For many folks, including the family I was raised in, Sundays are a traditional time of rest and reflection.
I wanted to incorporate this tradition into my busy modern life by aligning my self-care and spiritual practices on Sundays. In my ongoing struggles with mental health & recovery (post-concussion syndrome, OCD, anxiety, depression) I have learned the importance of proactive self-care in living and managing a healthy and fulfilling life. Everyone’s recovery journey is different, but for most people I’ve met: creating and maintaining a self-directed plan with healthy self-care habits can have remarkable positive outcomes on autonomous mental health and wellness.
I recently survived the holidays! It’s a time I find particularly challenging – an exhausting number of social and family commitments; the stress of working retail during the Christmas season; along with a change in routine, sleep and eating habits; and this year I was also recovering from a multi-month illness during the fall. So it’s no wonder I’ve been experiencing a worsening of symptoms relating to Long Term Post-Concussion Syndrome: headaches, dizziness, fatigue, problems with concentration and memory, and sensitivity to noise and light. We got a rare sunny Sunday this post-New Years weekend so I spent this Self-Care Sunday doing aerobic exercise outdoors and swimming at our neighbourhood community sports center both of which have been shown, time and time again, to aid in concussion recovery, neural repair and post concussion syndrome rehabilitation / healing.
One research review concluded that frequent, moderate aerobic exercise (such as swimming, cycling, jogging or other sports that elevate the heart rate) can reduce physical, emotional and cognitive complaints and symptoms, such as sleep problems, irritability, forgetting, and being disorganized. Another analysis of current research shows that aerobic exercise improves cognitive performance in most patients.

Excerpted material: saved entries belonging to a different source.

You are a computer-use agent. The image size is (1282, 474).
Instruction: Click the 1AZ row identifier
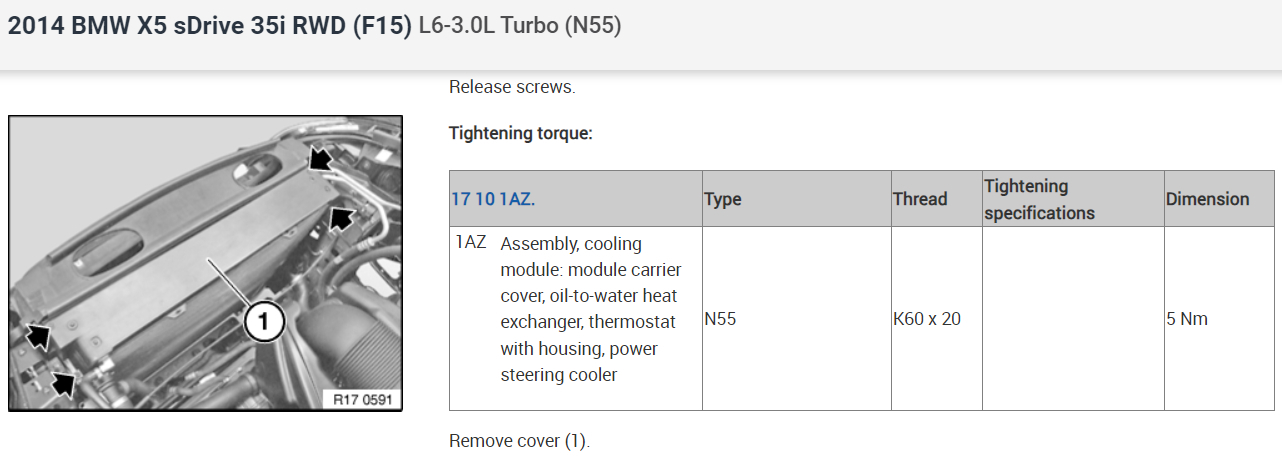[471, 243]
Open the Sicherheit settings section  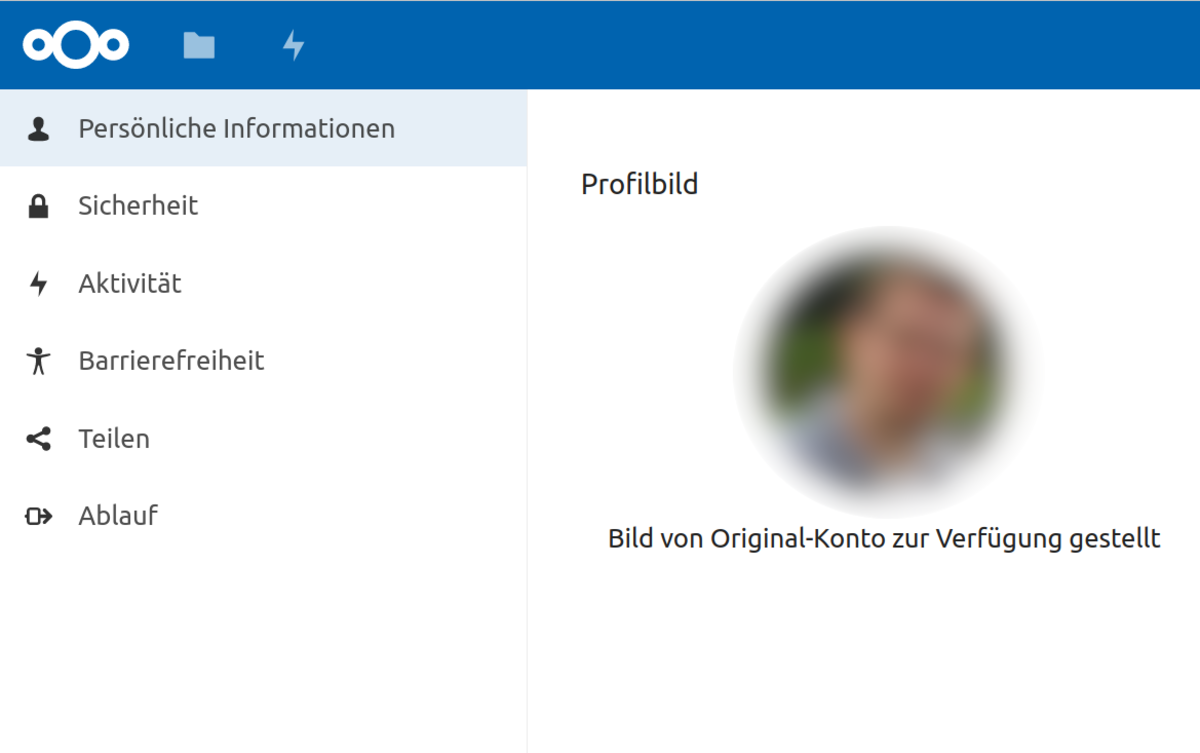[x=138, y=206]
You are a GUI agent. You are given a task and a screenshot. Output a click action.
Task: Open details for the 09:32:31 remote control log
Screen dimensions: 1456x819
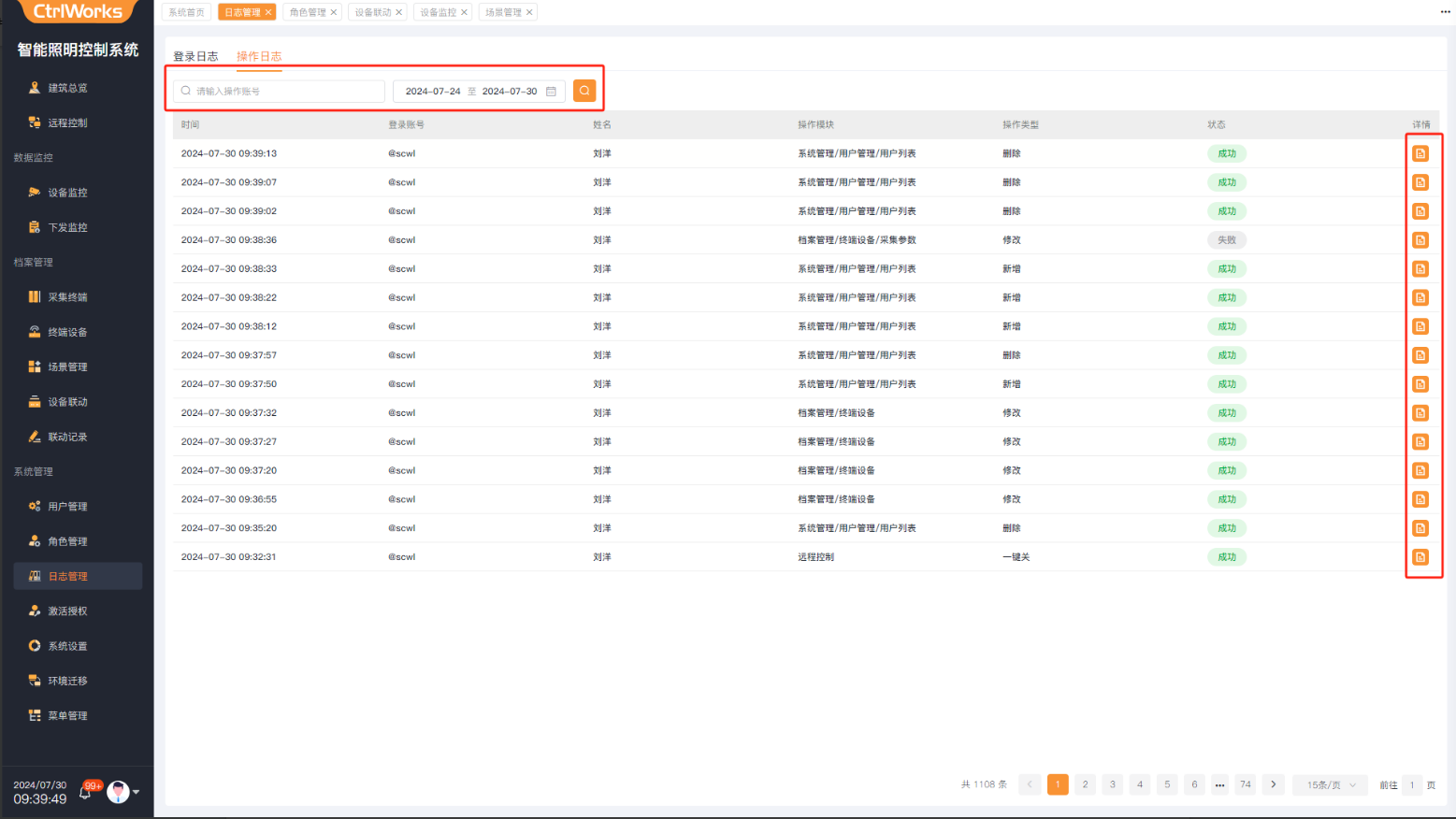pyautogui.click(x=1420, y=557)
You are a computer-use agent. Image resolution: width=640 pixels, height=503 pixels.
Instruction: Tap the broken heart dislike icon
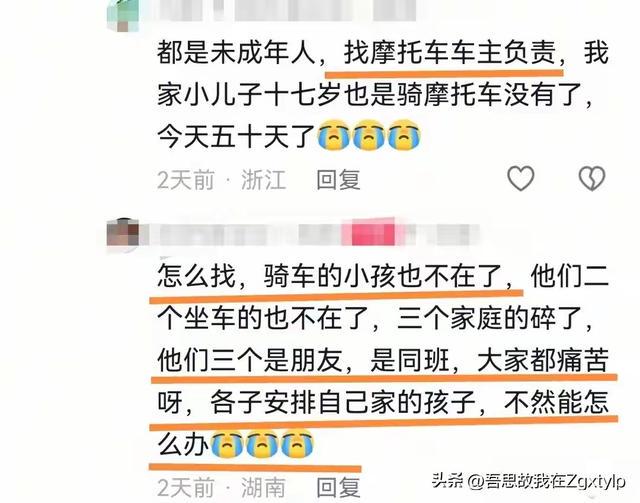pos(591,178)
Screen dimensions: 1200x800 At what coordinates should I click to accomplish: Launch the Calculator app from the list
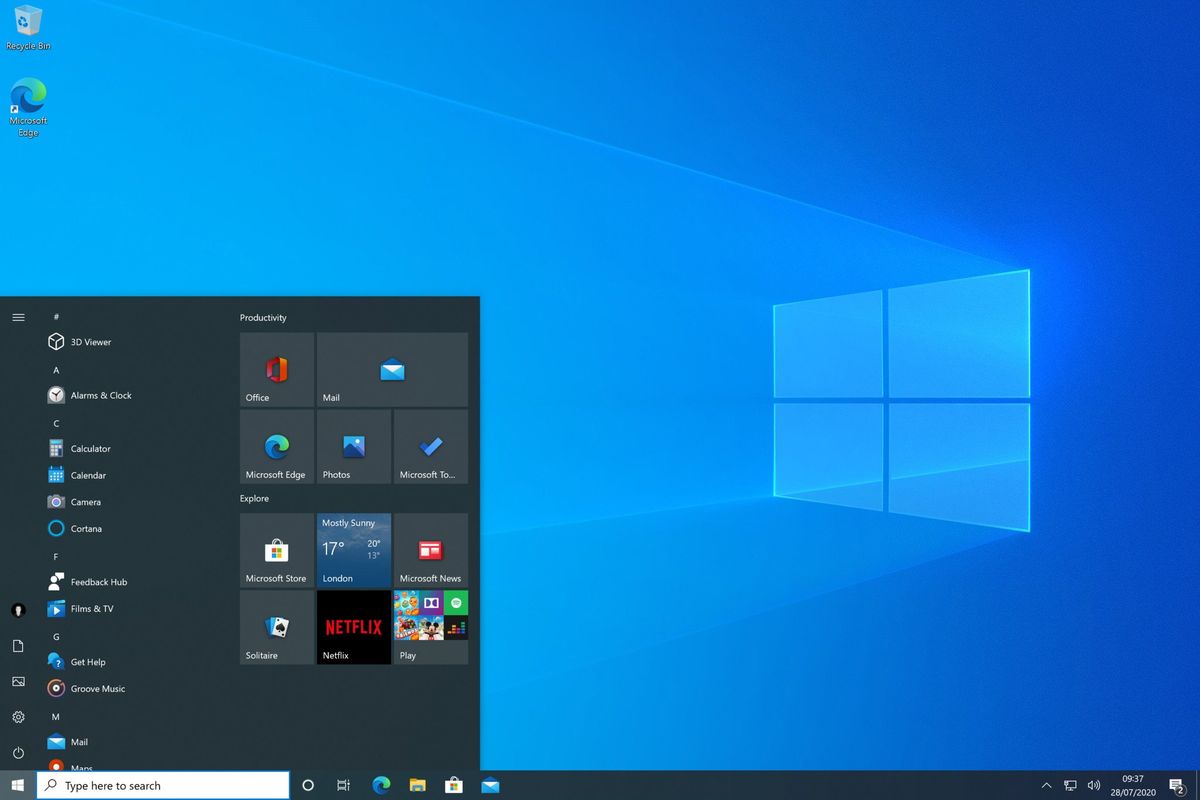click(x=91, y=448)
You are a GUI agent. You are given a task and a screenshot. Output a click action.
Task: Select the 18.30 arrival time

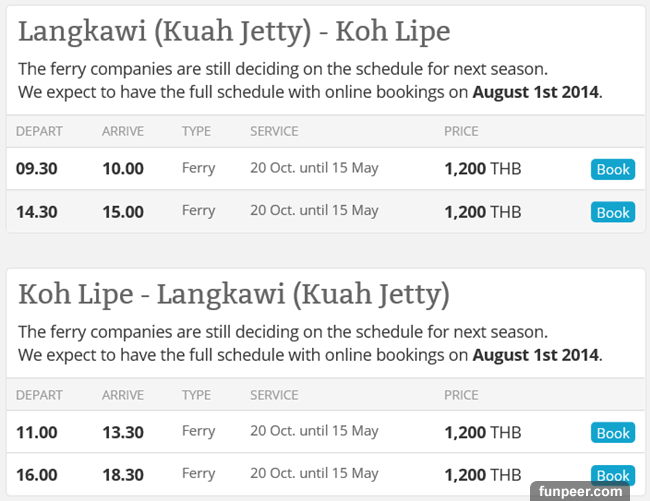(x=123, y=475)
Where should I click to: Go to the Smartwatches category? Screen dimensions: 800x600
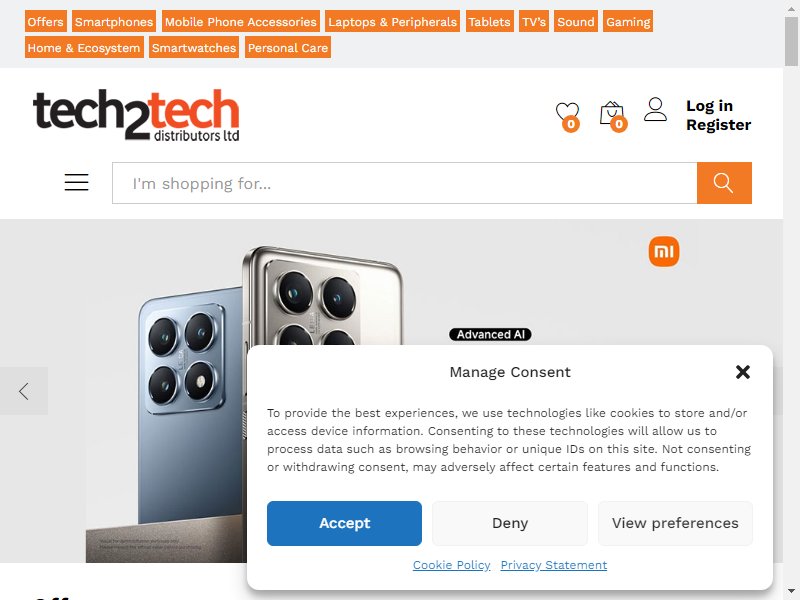pos(194,47)
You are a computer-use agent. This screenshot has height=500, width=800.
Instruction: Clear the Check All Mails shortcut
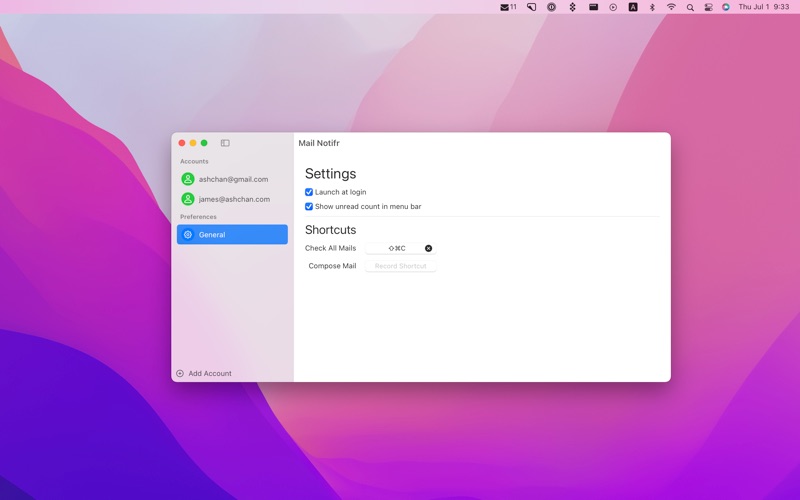tap(428, 248)
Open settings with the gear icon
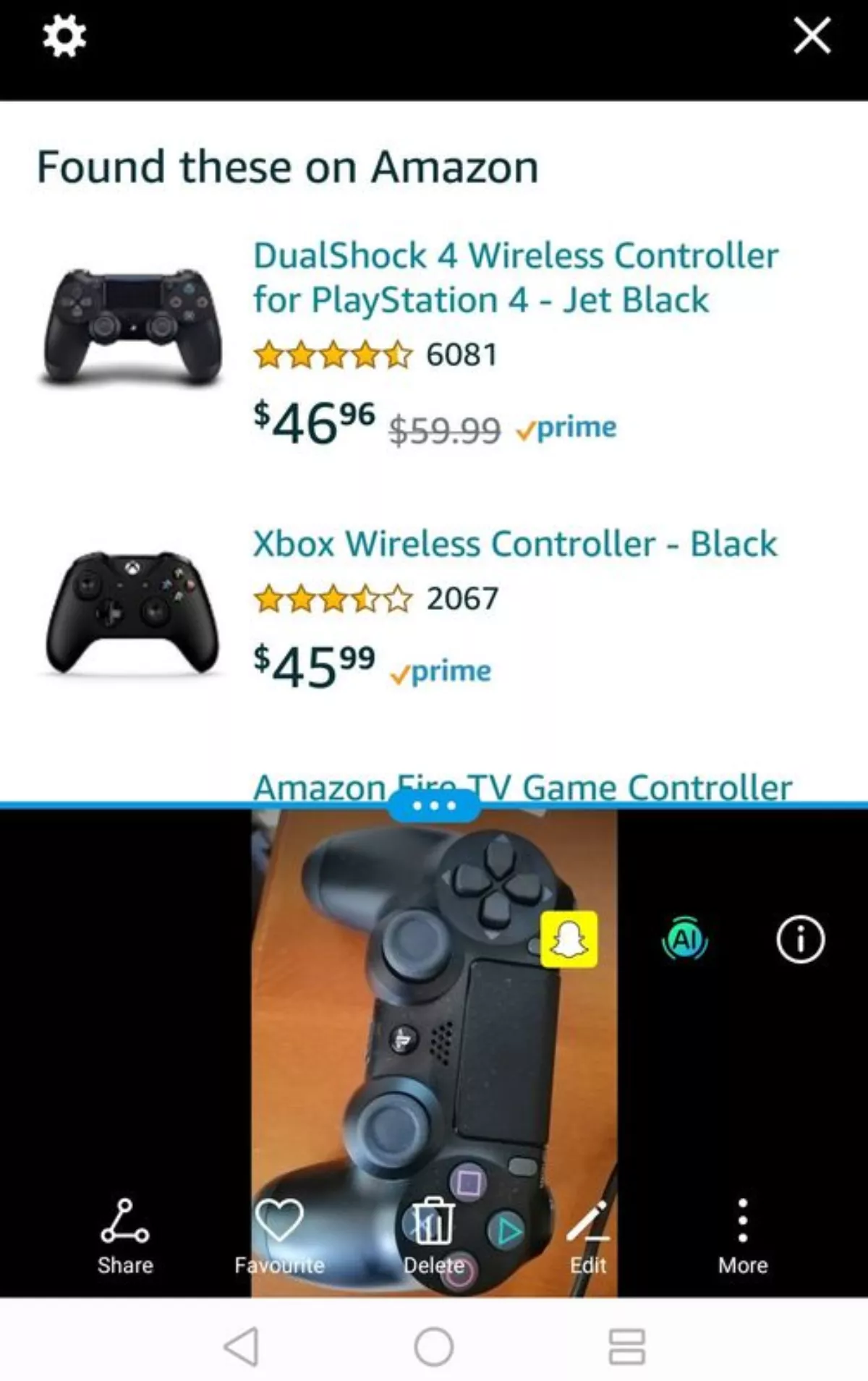868x1381 pixels. 64,36

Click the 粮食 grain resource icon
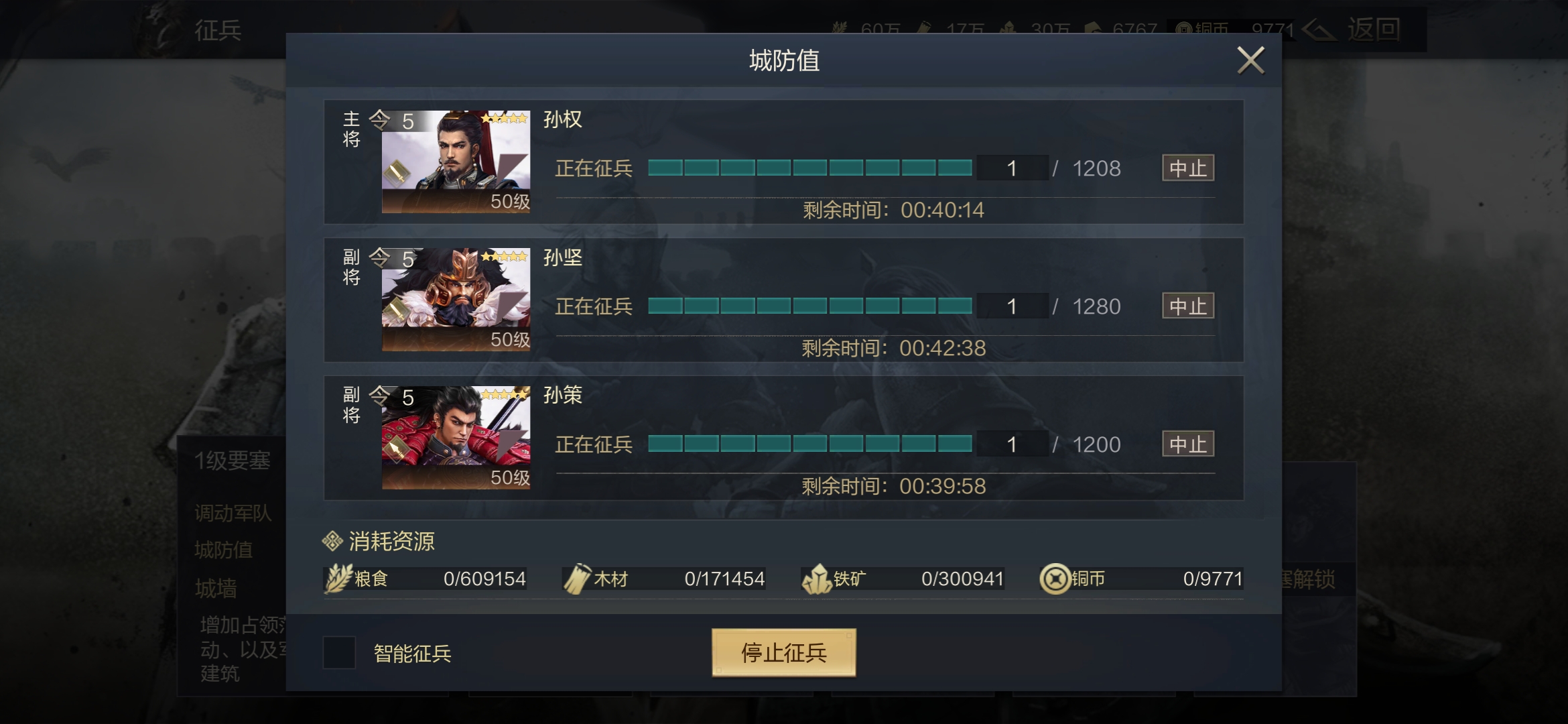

Suggested exercises for concussion rehabilitation include:
brisk walking, stationary bicycling, elliptical and step training apparatus
An oft-cited UB study confirms something I’ve certainly personally experienced: “post-concussion patients can often perform cognitive tests as well as normal controls, but use far more mental resources to do so and patients are often exhausted afterward” but the UB study went on to also demonstrate that “graded exercise treatment appears to be able to restore normal function”
How Can I Use The UB Regimen?
To establish an initial baseline: participants should walk briskly or jog gently, progressively elevating the heart rate, until post-concussion symptoms are triggered. Once an individual baseline has been established, participants should exercise at 80% of that intensity, 15 – 20 minutes daily, for 3 weeks. After 3 weeks, a new baseline should be established and exercise intensity gradually increased until participants can exercise to full capacity without experiencing symptoms.
The UB regimen is based on the hypothesis that the regulatory system responsible for maintaining cerebral blood flow, which may be dysfunctional in people with a concussion, can be restored to normal by controlled, graded, symptom-free exercise. “The data suggest that some PCS symptoms are related to disturbed cerebral autoregulation, and that after this treatment, the brain was able to regulate blood flow when the blood pressure rose during exercise,” says the UB Sports Medicine Institute’s co-director “We think progressive stepwise aerobic training may improve cerebral autoregulation by conditioning the brain to gradually adapt to repetitive mild elevations of systolic blood pressure.”